Work order 1 — Reproduce the dataset entries verbatim from the line containing "The width and" through the end of the entries, both ends included. Leave the pictures out of your reproduction.

****

In these areas of accumulation of particles, it can be desirous to
increase the local velocity by adding flow through the drill string
(added subs most likely) at higher velocities than the annular
velocity. The additional areas of higher velocity, tends to break
up the accumulation of particles and get them flowing back to the
surface. The break up of these areas of accumulation is valuable
because the mass of particles tends to create areas where pressure
energy is absorbed as the fluid travels through the circuitous
paths in the particle mass. The preservation of pressure energy is
one of the keys to successful drilling. These locations for
increasing the local annular velocity can be placed anywhere in the
drill string or surface equipment including the BOP stack as
understood by those skilled in the art. It will be understood that
assisted flow means can be employed in conjunction with the bit or
separately as well conditions dictate.
As discussed above, PID technology has demonstrated it can excavate
through hard formations 3-5 times the rate of conventional drill
bit systems. Laboratory tests indicate a PID system can penetrate
metals and metal composites at higher rates as well. As described
above and in the referenced patents and patent applications, the
PID system includes an injections means that deposits a small
volume percent of the total downhole fluid flow with particles
(impactors). The impactors are transported to the bit or cutting
head where the impactors are accelerated through nozzles to
velocities sufficient to deliver the energy required to fail and
erode an impacted surface. The conventional fluid flow rate for oil
and gas excavating operations imparts several million impacts per
minute onto the excavation surface. After impact the impactors
migrate to the surface for recovery and reinjection into the
pressurized circulating fluid stream downhole.
PID technology can be used for enhancing the flow of a drilling
fluid in the annulus between a wellbore and a drill string, one
embodiment of this method is illustrated in the flow chart of FIG.
32. A wellbore 2103 is excavated with a drilling system 2101 (step
140). The drilling system may include a bit 2115 disposed on the
end of a drill string 2113. Pressurized drilling fluid is
introduced into the drill string 2113 for delivery to the drill bit
2115. The pressurized drilling fluid exits the bit 2115 and flows
up the wellbore 2103. A nozzle 2109 is included with the drilling
system 2101 and is in fluid communication with the pressurized
drilling fluid (step 142). Pressurized fluid is introduced into the
drill string 2113 that flows to and out of the bit 2115 and back up
the wellbore 2103 (step 144). The method includes selectively
discharging pressurized drilling fluid from the nozzle 2109 into
the annulus 2106 at localized low pressure regions to perturb the
regions and promote annular flow of drilling fluid along the
wellbore 2103 (step 146). The nozzle 2109 may be on the drill
string 2113.

****

Work order 2 — Carry on the passage on particle impact drilling and annular flow from its final sentence.

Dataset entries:
****

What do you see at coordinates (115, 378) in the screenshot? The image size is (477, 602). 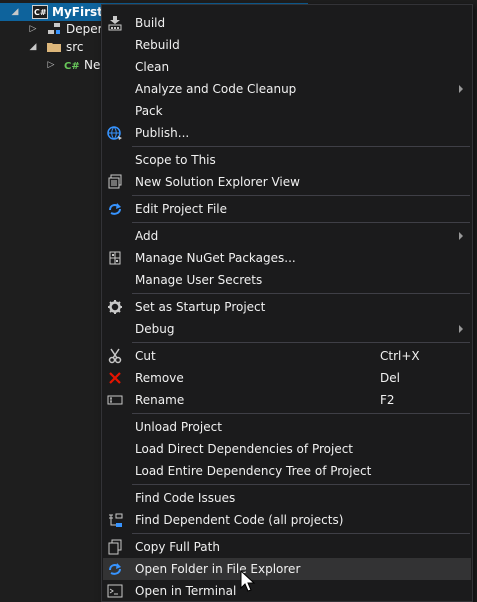 I see `remove-x-icon` at bounding box center [115, 378].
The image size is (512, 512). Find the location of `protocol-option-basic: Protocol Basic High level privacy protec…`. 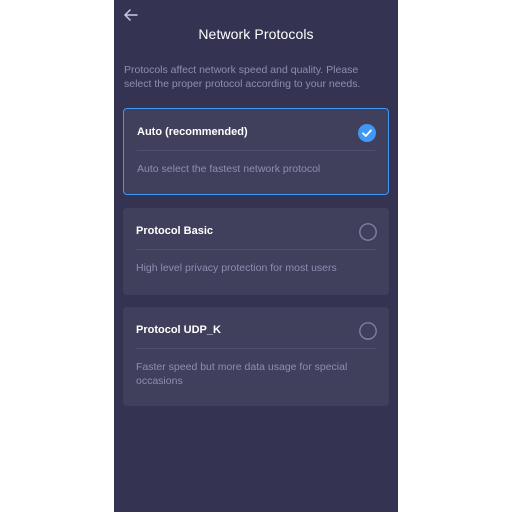

protocol-option-basic: Protocol Basic High level privacy protec… is located at coordinates (256, 252).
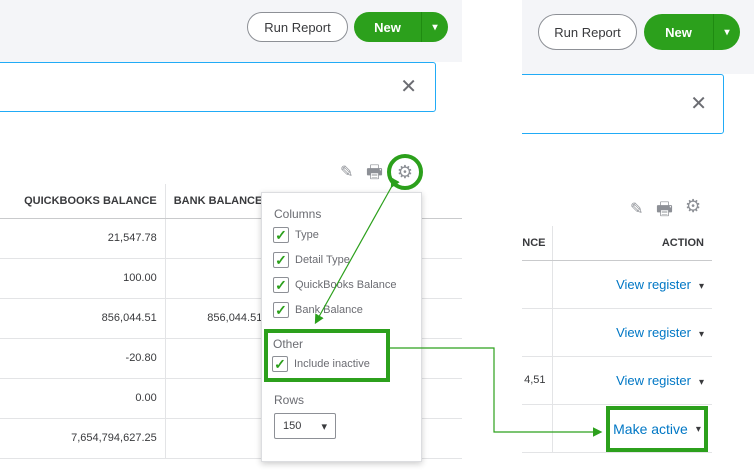 The height and width of the screenshot is (470, 754). Describe the element at coordinates (83, 438) in the screenshot. I see `qb-balance-cell: 7,654,794,627.25` at that location.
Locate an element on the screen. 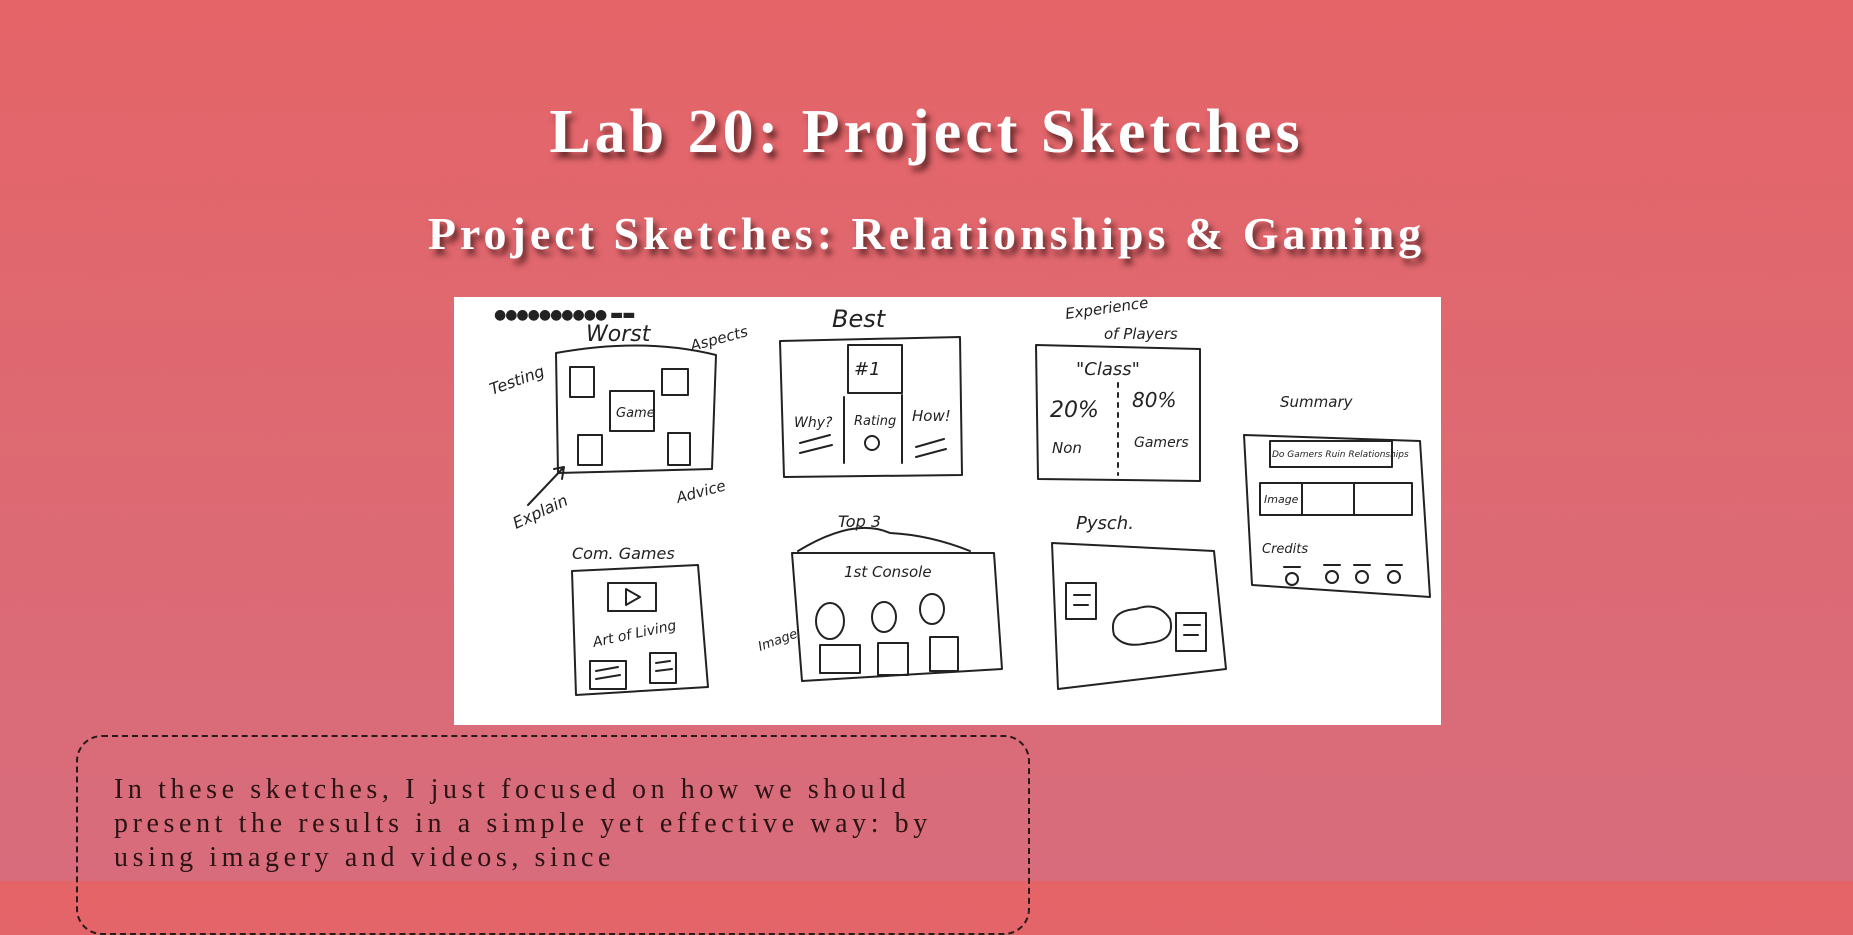 This screenshot has width=1853, height=935. svg-text: Testing is located at coordinates (517, 380).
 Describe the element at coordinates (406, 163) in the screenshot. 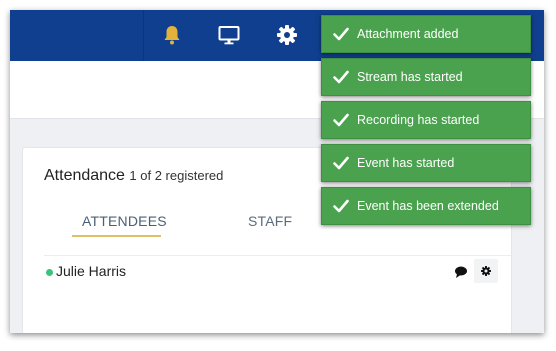

I see `toast-message: Event has started` at that location.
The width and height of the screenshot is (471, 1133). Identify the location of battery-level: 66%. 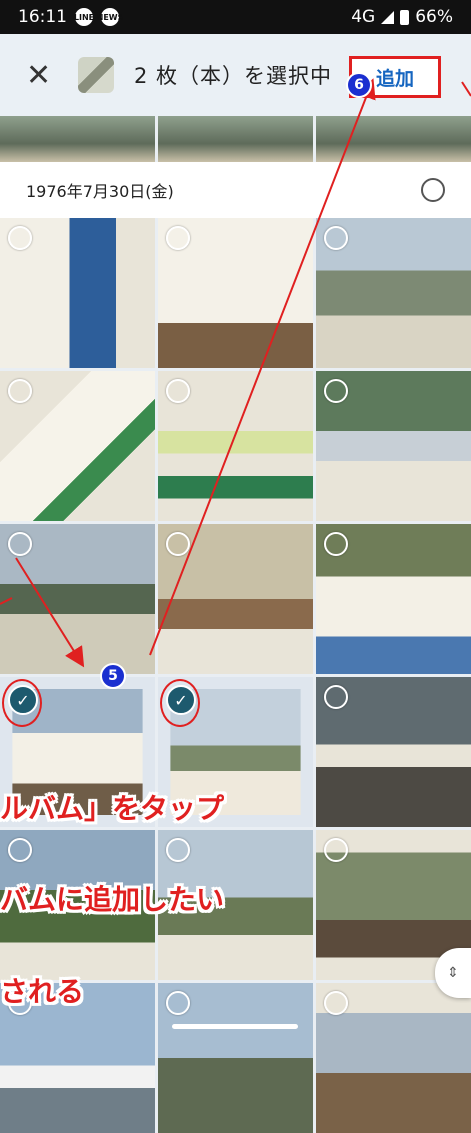
(434, 17).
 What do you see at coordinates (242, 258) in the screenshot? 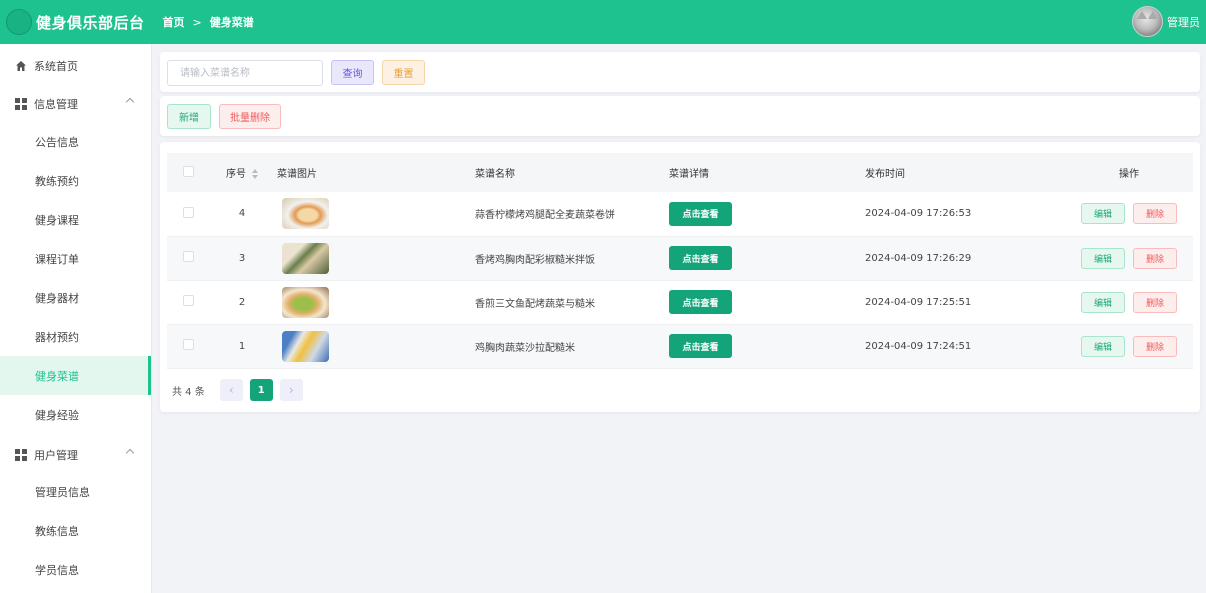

****

Answer space 1 —
The width and height of the screenshot is (471, 1133). Identify the location of battery-level: 66%. 
(434, 17).
 What do you see at coordinates (242, 258) in the screenshot? 

Answer space 2 —
FIG. 26 illustrates a specific embodiment of a drilling system 2101
having nozzles 2109 positioned for perturbing low flow zones in the
drill string/wellbore annulus. The drilling system 2101 may include
a standard wellbore drilling system as well as one employing
particle impact drilling technology. The system 2101 includes a
string 2113 having a drill bit 2115 affixed to its lower end. The
embodiment of the system 2101 is used to form a wellbore 2103
through a formation 2104. A discontinuity 2107 on the wall 2105 of
the wellbore 2103 allows fluid 2108 and debris (including impact
particles) to accumulate and form a low flow region in the annulus
2106. Nozzle(s) 2109 are provided on the string 2113 and configured
to direct a fluid spray 2111 away from the string 2113 towards the
wellbore wall 2105. The fluid spray 2111 has sufficient momentum so
that its impact on the low flow zone sufficiently perturbs the
fluid 2108 and enables it to reemerge into the fluid flow A.sub.f
flowing through the annulus 2106 towards the surface.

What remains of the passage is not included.